CodePudding user response:
So, in the end I was "missing something obvious". In the ActionConstraint the ServiceProvider can be accessed via the ActionConstraintContext's RouteContext.HttpContext.RequestServices reference. This allows me to get the service I needed to do what I needed. Simple.
Instead of leaving it at that, I figure I might as well make this post more worth while.. so I'll give a stripped down implementation of what I'm doing, just in case some future person finds it useful.
Program.cs
...
builder.Services.AddSingleton<MyTenantCollection>();
builder.Services.AddScoped(MyTenant.ImplementationFactoryBasedOnRequestOrigin);
builder.Services.Configure<RazorPagesOptions>(options =>
{
options.Conventions.Add(new MyPageRouteModelConvention());
});
...
MyPageRouteModelConvention.cs
...
public class MyPageRouteModelConvention : IPageRouteModelConvention
{
public void Apply(PageRouteModel model)
{
// Only modify pages in the tenants folder.
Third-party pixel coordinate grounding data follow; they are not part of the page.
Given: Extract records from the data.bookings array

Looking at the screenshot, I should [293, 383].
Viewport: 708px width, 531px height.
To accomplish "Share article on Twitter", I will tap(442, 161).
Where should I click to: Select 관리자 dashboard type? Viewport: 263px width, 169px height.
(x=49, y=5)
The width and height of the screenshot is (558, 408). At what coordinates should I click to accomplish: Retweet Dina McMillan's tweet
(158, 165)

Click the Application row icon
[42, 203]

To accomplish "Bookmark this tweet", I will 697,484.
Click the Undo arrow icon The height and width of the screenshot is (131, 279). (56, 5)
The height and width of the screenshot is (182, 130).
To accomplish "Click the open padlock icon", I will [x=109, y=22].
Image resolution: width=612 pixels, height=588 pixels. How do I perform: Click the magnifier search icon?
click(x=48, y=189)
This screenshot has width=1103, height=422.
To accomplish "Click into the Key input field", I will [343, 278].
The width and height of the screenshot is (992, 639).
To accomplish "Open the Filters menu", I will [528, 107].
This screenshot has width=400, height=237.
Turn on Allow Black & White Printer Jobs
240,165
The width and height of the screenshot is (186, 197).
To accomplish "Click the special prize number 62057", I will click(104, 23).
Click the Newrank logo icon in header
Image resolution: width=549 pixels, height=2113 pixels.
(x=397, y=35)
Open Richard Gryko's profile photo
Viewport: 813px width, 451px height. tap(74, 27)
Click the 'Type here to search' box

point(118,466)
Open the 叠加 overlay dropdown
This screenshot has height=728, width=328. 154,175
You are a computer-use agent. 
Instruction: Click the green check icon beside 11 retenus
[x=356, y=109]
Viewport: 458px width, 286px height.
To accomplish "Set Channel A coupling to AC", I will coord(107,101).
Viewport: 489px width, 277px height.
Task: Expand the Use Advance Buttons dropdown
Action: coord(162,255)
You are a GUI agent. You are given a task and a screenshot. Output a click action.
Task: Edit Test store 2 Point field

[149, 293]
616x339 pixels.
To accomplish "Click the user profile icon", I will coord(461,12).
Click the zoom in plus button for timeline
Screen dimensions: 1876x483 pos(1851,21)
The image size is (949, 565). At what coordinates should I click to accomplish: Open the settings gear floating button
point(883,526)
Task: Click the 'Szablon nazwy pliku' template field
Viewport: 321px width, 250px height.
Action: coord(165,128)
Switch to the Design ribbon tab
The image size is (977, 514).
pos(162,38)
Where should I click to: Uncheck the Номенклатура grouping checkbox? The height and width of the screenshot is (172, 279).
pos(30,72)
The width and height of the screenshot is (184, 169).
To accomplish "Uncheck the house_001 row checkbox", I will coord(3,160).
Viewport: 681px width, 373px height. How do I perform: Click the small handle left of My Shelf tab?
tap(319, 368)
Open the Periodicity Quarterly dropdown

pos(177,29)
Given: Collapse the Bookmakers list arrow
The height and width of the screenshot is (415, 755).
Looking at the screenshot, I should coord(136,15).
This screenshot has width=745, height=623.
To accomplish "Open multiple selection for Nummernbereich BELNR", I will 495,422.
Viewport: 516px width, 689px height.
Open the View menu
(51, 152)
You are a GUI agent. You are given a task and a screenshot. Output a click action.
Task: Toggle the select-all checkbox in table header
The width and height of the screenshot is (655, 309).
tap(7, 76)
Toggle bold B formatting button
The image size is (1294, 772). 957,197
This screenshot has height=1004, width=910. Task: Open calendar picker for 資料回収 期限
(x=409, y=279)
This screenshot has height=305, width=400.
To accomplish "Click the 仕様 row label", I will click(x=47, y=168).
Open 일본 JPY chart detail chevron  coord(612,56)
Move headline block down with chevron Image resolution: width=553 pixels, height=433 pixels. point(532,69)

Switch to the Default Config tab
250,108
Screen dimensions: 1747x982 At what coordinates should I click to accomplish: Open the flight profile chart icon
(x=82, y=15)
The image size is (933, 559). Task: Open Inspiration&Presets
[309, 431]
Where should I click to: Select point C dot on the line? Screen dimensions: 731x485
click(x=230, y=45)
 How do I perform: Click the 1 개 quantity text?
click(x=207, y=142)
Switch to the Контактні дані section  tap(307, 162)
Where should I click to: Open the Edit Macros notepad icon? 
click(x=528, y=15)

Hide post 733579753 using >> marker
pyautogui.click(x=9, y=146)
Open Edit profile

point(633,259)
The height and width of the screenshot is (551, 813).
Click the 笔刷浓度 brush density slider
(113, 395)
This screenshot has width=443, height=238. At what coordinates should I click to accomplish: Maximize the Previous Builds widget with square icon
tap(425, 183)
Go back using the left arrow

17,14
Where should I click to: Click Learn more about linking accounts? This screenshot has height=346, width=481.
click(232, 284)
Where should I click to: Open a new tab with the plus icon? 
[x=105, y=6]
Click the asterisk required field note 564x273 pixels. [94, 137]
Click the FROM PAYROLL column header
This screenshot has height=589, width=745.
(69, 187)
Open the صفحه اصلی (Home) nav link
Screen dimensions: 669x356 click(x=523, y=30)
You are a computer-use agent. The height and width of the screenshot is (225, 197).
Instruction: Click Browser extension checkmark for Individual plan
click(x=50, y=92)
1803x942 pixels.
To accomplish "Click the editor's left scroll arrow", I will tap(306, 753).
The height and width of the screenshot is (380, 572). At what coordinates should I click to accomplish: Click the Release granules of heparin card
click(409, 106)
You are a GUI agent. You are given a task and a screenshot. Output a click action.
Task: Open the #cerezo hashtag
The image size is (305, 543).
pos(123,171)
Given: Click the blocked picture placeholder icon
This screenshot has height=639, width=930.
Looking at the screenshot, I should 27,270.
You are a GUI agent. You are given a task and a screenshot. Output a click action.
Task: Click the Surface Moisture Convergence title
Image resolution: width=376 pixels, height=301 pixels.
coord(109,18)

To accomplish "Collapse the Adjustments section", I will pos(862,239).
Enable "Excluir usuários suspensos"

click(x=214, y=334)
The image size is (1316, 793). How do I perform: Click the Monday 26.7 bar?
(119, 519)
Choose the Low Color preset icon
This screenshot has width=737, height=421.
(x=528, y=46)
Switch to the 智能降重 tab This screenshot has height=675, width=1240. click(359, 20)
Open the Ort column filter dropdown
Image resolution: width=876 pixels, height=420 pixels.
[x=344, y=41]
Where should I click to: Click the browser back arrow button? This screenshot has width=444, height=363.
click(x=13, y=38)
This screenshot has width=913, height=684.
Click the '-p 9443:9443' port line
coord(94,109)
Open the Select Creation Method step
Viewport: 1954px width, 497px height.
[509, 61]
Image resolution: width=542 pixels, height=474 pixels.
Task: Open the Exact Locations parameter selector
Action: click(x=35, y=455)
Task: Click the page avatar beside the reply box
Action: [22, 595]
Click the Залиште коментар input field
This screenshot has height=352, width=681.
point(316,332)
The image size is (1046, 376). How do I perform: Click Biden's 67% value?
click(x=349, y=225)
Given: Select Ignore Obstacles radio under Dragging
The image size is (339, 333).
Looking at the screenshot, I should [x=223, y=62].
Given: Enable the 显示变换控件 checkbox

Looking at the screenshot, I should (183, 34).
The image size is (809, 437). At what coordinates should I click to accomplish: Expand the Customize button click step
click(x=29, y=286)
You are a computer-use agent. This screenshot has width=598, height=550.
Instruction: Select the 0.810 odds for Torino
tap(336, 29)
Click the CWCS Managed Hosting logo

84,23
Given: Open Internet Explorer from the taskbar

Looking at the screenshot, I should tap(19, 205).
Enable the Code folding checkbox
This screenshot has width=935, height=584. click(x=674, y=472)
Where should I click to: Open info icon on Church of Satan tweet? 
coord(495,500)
if (!model.ViewEnginePath.StartsWith("/Tenants/"))
return;
// Tenants/<num>/<page>...
if (!validateAndParseTenantFolderNumFromPath(model.ViewEnginePath, out int tenantFolderNum))
return;
var constraint = new MyTenantActionConstraint(tenantFolderNum);
foreach (var selector in model.Selectors)
{
// Change the selector route template so the page is
// accessible as if it was in the root path.
// Eg "Tenants/123/SomePage" changes to "SomePage"
selector.AttributeRouteModel.Template =
stripOffTheTenantPath(selector.AttributeRouteModel.Template);
// Note that this is directly modifying this selector's route template,
// so it will no longer be accessible from the tenant sub folder path.
// Alternatively one could create a new selector based on this
// one, modify the template in the same way, and add it as a new
// selector to the model.Selectors collection.
// Add the constraint which will restrict the page from being
// chosen unless the request's origin matches the tenant
// (ie: folderNum == tenantId).
selector.ActionConstraints.Add(constraint);
}
}
}
...
MyTenantActionConstraint.cs
...
public class MyTenantActionConstraint : IActionConstraint
{
public int Order => 0;
private readonly int _tenantID;
public MyTenantActionConstraint(int tenantID)
{
_tenantID = tenantID;
}
public bool Accept(ActionConstraintContext context)
{
// Get the MyTenant that matches the current requests origin
// using the MyTenant.ImplementationFactoryBasedOnRequestOrigin.
// This is a 'scoped' service so it only needs to do it once per request.
// Alternatively one could just get the MyTenantCollection and find the
// tenant by _tenantID and then check that your tenant.ExpectedOrigin matches
// the current HttpContext.Request.Host, but that would run on
// every MyTenantActionConstraint.Accept invokation.
var tenant =
context.RouteContext.HttpContext.RequestServices.GetService(
typeof(MyTenant)) as MyTenant;
// If the tenant that matches the current request's origin
// has an Id with the same value as the tenant folder number that
// was assigned to this constraint, meaning the page that this
// ActionConstraint is associated with is in the matching tenant's folder.
return tenant?.Id == _tenantID;
}
}
...
CodePudding user response:
using Microsoft.AspNetCore.Mvc.RazorPages;
using WebAppRazor.Services;
var builder = WebApplication.CreateBuilder(args);
builder.Services.AddScoped<TestService>();
// Add services to the container.
builder.Services.AddRazorPages();
ServiceProvider serviceProvider = builder.Services.BuildServiceProvider();
var userRepository = serviceProvider.GetService<TestService>();
var a = userRepository.getString();
I have a test service which will return a string. then this code worked for me, I can call this service by the code above.